| Work to be completed |
When you reach the line with "Click the processor count input field" in the listing below, transcribe it and each line after it up to and including the line with "Enable Record allocation", exactly and with nothing else.

| Data for analysis |

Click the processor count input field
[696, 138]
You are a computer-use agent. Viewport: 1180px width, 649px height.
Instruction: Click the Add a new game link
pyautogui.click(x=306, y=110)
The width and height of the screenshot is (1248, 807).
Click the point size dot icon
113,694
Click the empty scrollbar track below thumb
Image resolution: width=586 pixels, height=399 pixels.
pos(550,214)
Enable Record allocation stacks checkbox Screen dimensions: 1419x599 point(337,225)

...

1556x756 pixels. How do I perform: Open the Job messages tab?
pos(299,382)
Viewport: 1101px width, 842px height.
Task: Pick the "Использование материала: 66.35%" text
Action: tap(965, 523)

==

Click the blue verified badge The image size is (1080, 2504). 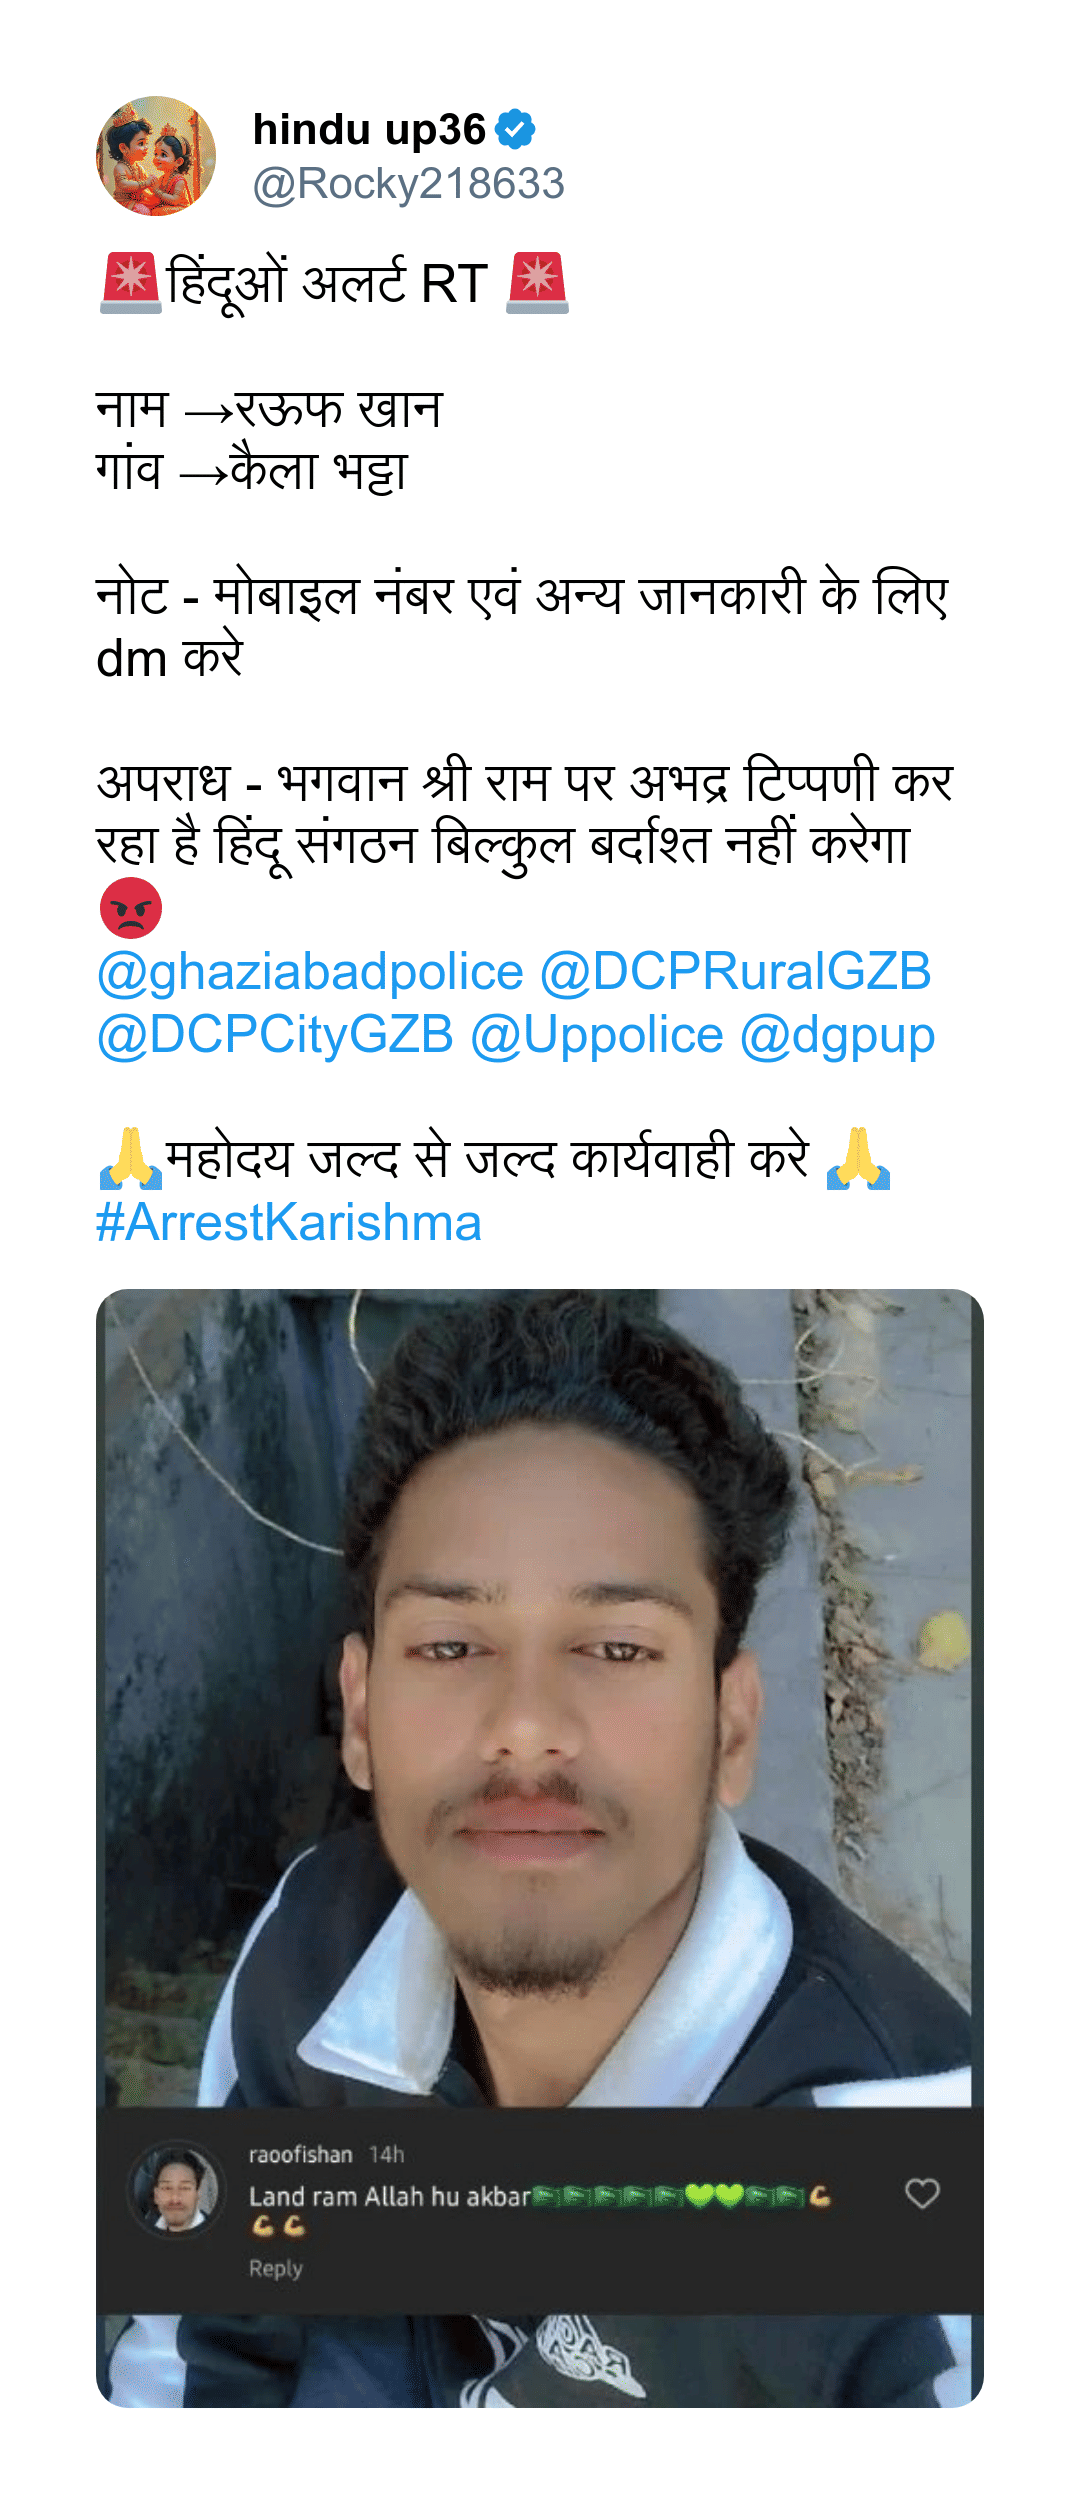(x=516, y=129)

| Task result |
Click the processor count input field
[696, 138]
You are a computer-use agent. Viewport: 1180px width, 649px height.
Instruction: Click the Add a new game link
pyautogui.click(x=306, y=110)
The width and height of the screenshot is (1248, 807).
Click the point size dot icon
113,694
Click the empty scrollbar track below thumb
Image resolution: width=586 pixels, height=399 pixels.
pos(550,214)
Enable Record allocation stacks checkbox Screen dimensions: 1419x599 point(337,225)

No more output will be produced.